Member of the Puerto Rico Senate from the San Juan district
- In office 1941–1944

Personal details
- Born: Ramón Genaro Barrios Sánchez August 31, 1886 Manatí, Puerto Rico
- Died: April 1, 1973 (aged 86) Bayamón, Puerto Rico
- Party: Socialist Party (Puerto Rico)

= Ramón Barrios =

Puerto Rican politician

Ramón Genaro Barrios Sánchez was one of three Constitutional Convention of Puerto Rico members representing the Puerto Rico Socialist Party, a non-Marxist Leninist political organization active in Puerto Rico until the early 1950s.

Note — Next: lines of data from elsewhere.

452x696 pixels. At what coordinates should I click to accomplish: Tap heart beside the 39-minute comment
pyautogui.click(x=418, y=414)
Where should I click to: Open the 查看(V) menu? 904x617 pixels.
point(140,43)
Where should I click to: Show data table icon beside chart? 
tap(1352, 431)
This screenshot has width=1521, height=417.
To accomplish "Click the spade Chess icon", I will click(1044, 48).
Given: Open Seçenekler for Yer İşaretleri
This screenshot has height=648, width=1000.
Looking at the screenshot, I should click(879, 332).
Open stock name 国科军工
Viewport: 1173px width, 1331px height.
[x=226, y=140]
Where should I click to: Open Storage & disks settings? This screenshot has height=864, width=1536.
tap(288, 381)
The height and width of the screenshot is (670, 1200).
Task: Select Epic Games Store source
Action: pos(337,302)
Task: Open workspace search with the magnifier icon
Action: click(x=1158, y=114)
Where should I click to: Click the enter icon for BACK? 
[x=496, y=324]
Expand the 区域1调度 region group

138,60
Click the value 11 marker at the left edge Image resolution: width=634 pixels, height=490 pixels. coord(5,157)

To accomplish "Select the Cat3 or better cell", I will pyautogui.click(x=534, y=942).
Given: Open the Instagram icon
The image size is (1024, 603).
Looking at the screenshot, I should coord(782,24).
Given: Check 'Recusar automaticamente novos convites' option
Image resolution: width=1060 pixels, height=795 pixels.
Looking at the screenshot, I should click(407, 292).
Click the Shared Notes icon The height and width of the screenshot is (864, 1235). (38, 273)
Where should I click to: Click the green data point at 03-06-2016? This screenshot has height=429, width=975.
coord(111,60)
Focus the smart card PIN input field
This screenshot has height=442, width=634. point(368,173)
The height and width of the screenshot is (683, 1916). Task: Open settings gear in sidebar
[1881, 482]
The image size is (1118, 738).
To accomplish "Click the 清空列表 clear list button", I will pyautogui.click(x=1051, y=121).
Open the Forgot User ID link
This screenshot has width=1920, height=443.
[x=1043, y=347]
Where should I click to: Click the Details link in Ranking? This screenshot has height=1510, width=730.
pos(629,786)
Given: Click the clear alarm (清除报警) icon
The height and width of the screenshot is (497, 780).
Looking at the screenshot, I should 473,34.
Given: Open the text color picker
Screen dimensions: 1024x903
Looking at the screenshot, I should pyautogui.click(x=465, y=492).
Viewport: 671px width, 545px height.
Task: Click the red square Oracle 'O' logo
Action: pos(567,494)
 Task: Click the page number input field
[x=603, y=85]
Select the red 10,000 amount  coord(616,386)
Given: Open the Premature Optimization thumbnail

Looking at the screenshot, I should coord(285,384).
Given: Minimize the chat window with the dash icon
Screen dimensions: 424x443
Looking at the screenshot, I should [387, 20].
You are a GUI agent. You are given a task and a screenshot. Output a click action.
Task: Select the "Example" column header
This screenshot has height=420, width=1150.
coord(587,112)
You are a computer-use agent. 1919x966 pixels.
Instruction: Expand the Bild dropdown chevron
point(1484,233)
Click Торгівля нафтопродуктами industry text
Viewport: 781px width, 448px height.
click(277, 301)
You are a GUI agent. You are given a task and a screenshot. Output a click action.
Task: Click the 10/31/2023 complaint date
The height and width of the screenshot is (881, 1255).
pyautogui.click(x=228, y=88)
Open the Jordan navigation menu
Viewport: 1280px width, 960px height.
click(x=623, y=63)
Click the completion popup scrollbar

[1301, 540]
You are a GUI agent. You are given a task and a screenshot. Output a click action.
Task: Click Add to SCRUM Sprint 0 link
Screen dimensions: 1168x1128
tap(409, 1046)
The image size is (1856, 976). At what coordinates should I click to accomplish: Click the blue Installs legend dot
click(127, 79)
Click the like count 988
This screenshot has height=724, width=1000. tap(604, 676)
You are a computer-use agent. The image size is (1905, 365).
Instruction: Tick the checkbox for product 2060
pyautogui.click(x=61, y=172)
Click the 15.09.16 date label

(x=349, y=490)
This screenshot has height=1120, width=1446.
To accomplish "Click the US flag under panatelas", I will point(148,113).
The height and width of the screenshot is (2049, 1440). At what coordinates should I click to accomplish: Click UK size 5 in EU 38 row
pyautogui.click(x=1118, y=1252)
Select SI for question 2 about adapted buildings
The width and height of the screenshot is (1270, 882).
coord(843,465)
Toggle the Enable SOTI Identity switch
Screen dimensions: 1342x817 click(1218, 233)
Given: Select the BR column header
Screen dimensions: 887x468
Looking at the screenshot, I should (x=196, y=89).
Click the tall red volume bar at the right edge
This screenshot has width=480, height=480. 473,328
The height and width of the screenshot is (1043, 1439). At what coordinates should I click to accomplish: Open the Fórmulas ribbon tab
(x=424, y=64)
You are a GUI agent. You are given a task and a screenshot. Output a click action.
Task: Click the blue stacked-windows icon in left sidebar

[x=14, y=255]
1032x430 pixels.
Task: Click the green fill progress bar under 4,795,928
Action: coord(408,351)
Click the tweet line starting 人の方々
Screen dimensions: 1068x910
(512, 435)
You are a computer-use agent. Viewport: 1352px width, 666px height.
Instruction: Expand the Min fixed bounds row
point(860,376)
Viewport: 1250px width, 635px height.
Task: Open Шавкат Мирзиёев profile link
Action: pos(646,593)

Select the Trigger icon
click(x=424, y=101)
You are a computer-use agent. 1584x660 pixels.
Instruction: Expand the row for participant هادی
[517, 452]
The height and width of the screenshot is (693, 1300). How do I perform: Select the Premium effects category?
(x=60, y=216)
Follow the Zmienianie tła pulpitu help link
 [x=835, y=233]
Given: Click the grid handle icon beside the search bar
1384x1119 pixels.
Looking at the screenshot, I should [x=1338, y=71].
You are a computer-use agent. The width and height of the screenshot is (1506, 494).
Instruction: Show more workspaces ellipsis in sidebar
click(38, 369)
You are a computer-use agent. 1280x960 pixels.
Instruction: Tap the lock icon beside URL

Barrios-Sánchez, born in Manatí, Puerto Rico in 1882 and lived in Ciales, Puerto Rico, was elected to the Socialist Party's Territorial Committee in 1936 from the San Juan. In 1940, along with Celestino Iriarte, he unsuccessfully ran for the Senate of Puerto Rico from San Juan under the Socialist banner. That year, he also was a Socialist Party delegate in the Committee on the Pact to determine possible alliances with the Statehood Republican Party.

During the Constitutional Convention proceedings, he was a member of the Rules Committee, as well as the Calendar Committee. Ramon Barrios Sánchez is one of the signers of the Constitution of Puerto Rico. His signature along with the other members’ signatures is on display at the Capitol in San Juan, Puerto Rico. He was responsible for implementing laws and mandates benefiting the laborers, e.g., to carry less than 100 pounds on their backs and against having to work in the rain. He was a natural orator who traveled around the island doing speeches on behalf of his political party. A self-made man who started as a tobacco plant worker in Puerto Rico. He died on April 1, 1973, in Bayamón, Puerto Rico. He was buried at Porta Coeli Cemetery in Bayamón, Puerto Rico.